Segment Start: DOCUMENT SEGMENT

In a sleek, dimly lit room in northern Spain, two AI-generated avatars face off in a debate that spirals from provocative to explosive. One calls for the dismantling of capitalist systems; the other rails against the erosion of “traditional values.” Their voices rise, clash, and splinter into a crescendo of ideological fervor. But this isn’t another viral TikTok argument—it’s Whispers, the latest immersive installation by computational artist Calin Segal, and it's unlike anything else in the digital arts landscape.
Premiered at Laboral Centro de Arte y Creación Industrial in Gijón, Spain, and developed with support from the European Union’s New European Digital initiative (via Ars Electronica), Whispers is heading to the Michigan State Museum CoLab Studio in January 2026. Its next audience will step into a theatrical simulation of online life—only this time, the filter is peeled off, and the machine behind the madness is in full view.
Image Credit: Whispers, Calin Segal (2025)
AI Avatars, Unscripted Mayhem
At its core, Whispers is a stage for AI-driven caricatures of digital influencers to engage in unscripted, often volatile debates, fueled by audience-submitted prompts. These aren't your typical bots—they're crafted to amplify ideological positions to their extremes, not as a satire, but as an analytical tool to dissect the rhetorical and psychological choreography behind online polarization.

Segment End: DOCUMENT SEGMENT
Segment Start: DATASET EXCERPTS

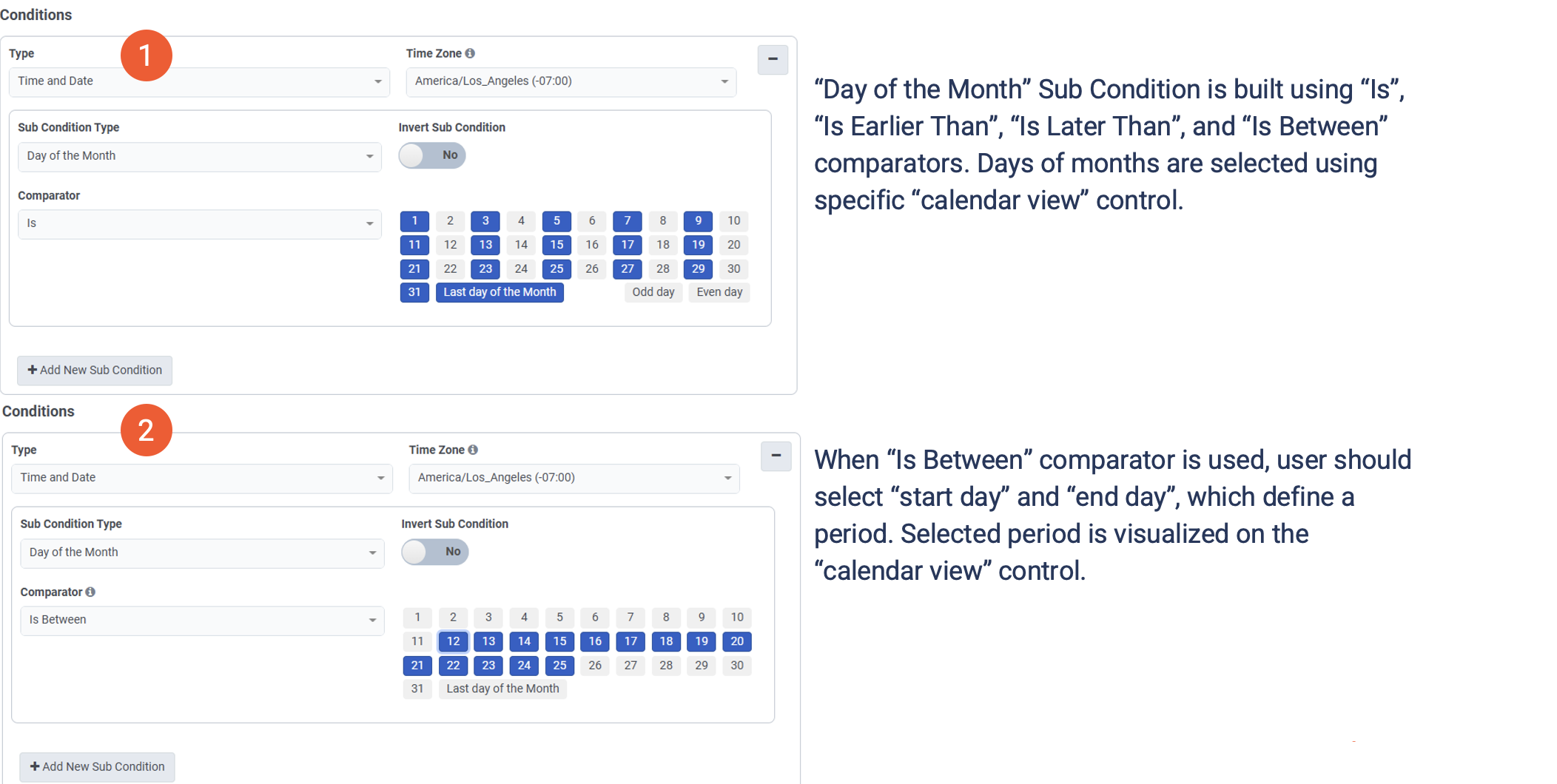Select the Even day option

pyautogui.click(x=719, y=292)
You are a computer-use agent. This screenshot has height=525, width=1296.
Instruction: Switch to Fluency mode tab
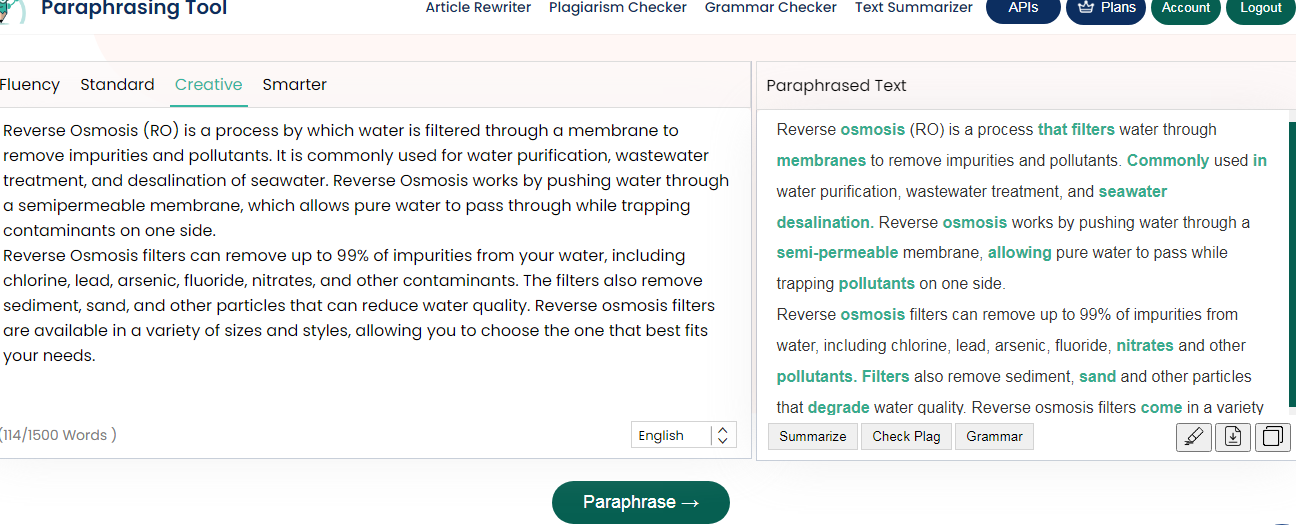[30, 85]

Segment End: DATASET EXCERPTS
Segment Start: DATASET EXCERPTS

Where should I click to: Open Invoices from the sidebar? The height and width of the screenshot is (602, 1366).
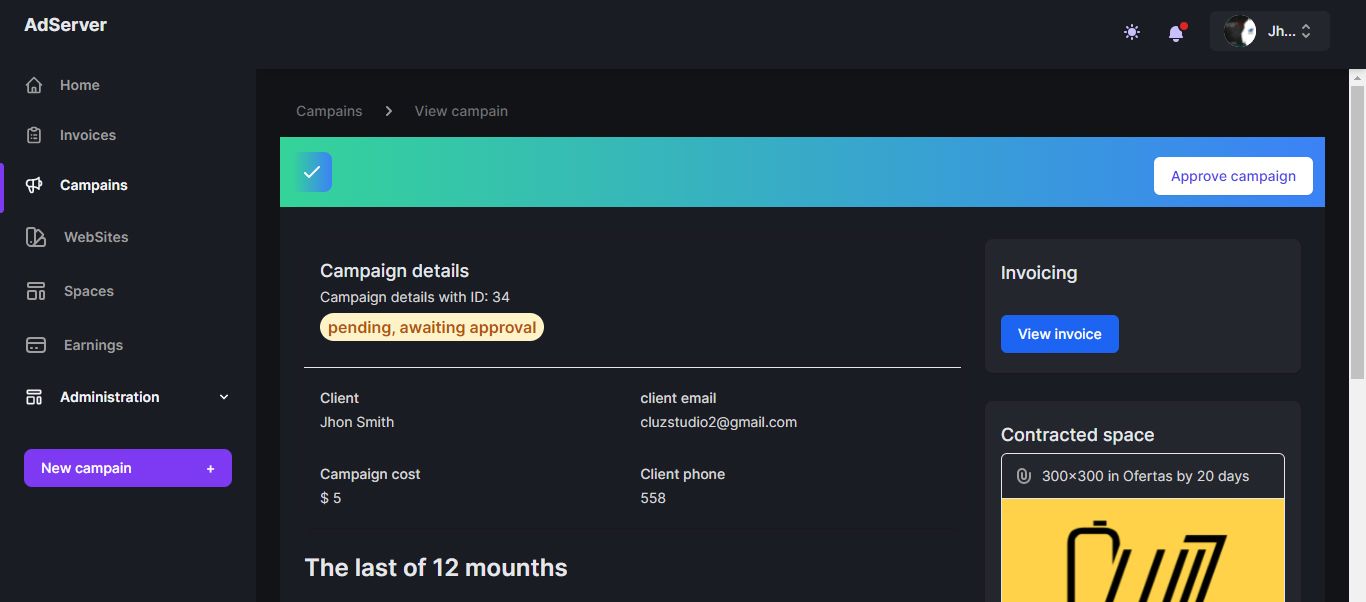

Segment End: DATASET EXCERPTS
Segment Start: DATASET EXCERPTS

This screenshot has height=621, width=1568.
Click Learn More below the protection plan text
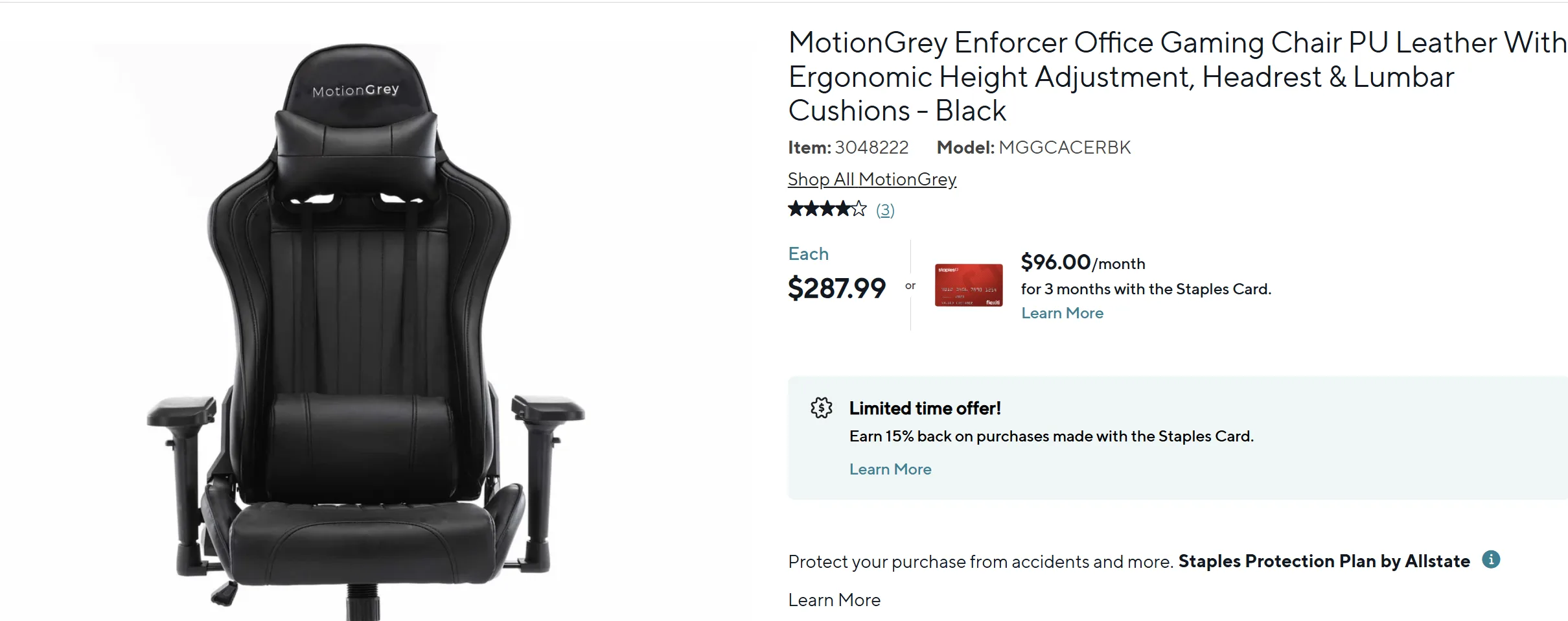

Segment End: DATASET EXCERPTS

__TASK BRIEF__: Transcribe the passage of the Whispers article starting with "Image Credit: Whispers, Calin" and going on through "behind online polarization.".

__FINISHED EXERCISE__:
Image Credit: Whispers, Calin Segal (2025)
AI Avatars, Unscripted Mayhem
At its core, Whispers is a stage for AI-driven caricatures of digital influencers to engage in unscripted, often volatile debates, fueled by audience-submitted prompts. These aren't your typical bots—they're crafted to amplify ideological positions to their extremes, not as a satire, but as an analytical tool to dissect the rhetorical and psychological choreography behind online polarization.